Silver City Casino
|Silver City Casino|
Silver City in 1999
|Address||3001 Las Vegas Boulevard South|
|Closing date||October 31, 1999|
|Total gaming space||20,000 sq ft (1,900 m2)|
|Owner||Major Riddle (1974-1979) Circus Circus Enterprises (1979-1999)|
|Previous names||Riata Casino|
Major Riddle opened the Silver City Casino in 1974 in the place of Riata Casino, which had opened in 1973 and closed in less than a year. Circus Circus Enterprises purchased the casino for $30 million, then refurbished both the interior and exterior. In 1991 it became the strip's first casino to ban cigarette smoking.
In early 1997, investment group United Leisure bought the 8.5-acre property where the Silver City Casino sat, with plans to develop a hotel-casino on the property.

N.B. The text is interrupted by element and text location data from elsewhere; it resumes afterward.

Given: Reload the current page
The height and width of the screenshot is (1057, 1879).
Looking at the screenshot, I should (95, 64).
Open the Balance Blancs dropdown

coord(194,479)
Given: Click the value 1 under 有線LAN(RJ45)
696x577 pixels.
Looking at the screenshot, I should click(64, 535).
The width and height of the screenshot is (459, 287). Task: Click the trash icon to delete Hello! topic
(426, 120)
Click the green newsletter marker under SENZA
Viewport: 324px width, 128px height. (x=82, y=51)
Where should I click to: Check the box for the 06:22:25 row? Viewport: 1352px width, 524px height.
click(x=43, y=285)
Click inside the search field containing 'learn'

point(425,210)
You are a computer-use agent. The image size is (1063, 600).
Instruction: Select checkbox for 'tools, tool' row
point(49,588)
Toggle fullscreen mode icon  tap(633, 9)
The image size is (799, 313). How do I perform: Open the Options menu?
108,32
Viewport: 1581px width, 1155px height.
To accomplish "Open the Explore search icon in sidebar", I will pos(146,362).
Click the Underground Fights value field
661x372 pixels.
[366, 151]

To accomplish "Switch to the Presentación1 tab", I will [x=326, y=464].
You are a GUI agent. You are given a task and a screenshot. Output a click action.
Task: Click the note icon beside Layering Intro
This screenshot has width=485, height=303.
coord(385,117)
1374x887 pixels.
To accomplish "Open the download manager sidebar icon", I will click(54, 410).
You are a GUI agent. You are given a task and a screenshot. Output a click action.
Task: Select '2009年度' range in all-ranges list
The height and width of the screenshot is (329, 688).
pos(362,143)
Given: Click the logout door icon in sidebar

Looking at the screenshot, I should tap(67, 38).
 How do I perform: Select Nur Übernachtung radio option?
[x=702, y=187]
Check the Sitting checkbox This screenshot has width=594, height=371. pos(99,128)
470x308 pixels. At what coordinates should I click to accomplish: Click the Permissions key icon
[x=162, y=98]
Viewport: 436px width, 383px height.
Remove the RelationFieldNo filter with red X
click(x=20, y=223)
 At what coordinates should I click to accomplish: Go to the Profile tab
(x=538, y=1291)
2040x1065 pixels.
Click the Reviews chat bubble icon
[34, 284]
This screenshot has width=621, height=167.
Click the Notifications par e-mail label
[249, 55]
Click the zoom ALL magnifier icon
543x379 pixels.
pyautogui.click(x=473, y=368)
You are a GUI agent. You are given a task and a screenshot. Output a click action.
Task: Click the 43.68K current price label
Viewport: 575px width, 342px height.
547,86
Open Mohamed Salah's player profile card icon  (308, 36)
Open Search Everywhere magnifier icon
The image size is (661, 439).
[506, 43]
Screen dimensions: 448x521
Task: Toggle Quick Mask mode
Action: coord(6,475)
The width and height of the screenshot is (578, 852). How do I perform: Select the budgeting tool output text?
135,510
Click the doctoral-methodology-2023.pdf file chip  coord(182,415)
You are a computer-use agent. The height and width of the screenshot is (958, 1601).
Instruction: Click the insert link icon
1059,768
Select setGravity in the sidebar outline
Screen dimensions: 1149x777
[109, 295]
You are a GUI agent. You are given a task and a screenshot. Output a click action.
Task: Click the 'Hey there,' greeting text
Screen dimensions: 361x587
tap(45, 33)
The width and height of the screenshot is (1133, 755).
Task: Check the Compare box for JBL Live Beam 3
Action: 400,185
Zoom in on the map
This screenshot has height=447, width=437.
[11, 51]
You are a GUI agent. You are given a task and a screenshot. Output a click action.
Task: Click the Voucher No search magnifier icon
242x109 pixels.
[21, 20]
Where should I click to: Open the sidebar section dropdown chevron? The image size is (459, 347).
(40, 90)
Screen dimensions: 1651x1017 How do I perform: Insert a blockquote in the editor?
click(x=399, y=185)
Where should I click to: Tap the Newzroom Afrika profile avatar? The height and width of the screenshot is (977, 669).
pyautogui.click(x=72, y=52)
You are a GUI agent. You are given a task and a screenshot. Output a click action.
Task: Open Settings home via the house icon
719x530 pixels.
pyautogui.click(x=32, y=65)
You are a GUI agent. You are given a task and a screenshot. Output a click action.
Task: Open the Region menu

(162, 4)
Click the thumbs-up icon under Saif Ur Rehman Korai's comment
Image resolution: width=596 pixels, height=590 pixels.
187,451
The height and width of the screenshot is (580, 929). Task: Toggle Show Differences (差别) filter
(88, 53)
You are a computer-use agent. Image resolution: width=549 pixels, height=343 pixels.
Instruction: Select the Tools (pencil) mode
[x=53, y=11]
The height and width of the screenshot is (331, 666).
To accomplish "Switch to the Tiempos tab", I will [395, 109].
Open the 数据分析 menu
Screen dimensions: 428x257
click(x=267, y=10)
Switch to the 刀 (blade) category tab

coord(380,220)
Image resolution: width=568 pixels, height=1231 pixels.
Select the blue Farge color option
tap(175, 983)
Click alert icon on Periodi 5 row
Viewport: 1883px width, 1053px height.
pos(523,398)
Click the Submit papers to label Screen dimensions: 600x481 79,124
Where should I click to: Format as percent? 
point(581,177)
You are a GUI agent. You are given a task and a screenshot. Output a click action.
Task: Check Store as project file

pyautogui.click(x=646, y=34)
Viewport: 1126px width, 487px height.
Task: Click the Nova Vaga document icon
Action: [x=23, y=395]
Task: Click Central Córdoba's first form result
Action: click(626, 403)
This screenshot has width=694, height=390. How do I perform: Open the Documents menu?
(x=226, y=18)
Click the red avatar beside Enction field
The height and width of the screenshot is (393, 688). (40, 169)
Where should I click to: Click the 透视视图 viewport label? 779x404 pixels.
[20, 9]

In October 1999, San Francisco businessman Luke Brugnara purchased Silver City from United Casino Holdings LLC, at a cost of $31.5 million. At that time, the 20,000 sq ft (1,900 m2) casino was operated by Mandalay Resort Group, which leased the space. The casino had approximately 150 employees, and was planned to close at the end of the month. The closure occurred on October 31, 1999. Brugnara had applied for a gaming license in August 1999, but was still undergoing a pre-licensing investigation, which prevented him from keeping the casino open. Brugnara planned to fully remodel the casino and to demolish the adjacent Las Vegas Shopping Plaza, which was to become the site of two restaurants. Walgreens opened a store on the property on November 30, 1999.
By January 2000, Brugnara was planning to build a San Francisco-themed resort on the property. Brugnara planned to give Silver City a multimillion-dollar renovation, which would include building around the Walgreens store, with plans to have a fully operational hotel-casino by 2002. In March 2001, Brugnara's request for a gaming license was rejected. Brugnara had stated his intention to sue the Nevada Gaming Control Board if rejected, although he later dropped such plans.
By July 2001, Brugnara had begun reapplying for a gaming license to operate the casino. In May 2002, it was announced that Brugnara had sold the casino and its 3.5-acre property to Angelo, Gordon & Co., which planned to demolish it and build a Ross clothing store. Brugnara retained six acres of vacant property located behind the casino. In 2003, Brugnara was planning to build a 24-story, 304-room hotel and casino resort on the property. The resort, to be named "Tycoon", was to be designed by Lee Linton, with an expected cost of approximately $100 million.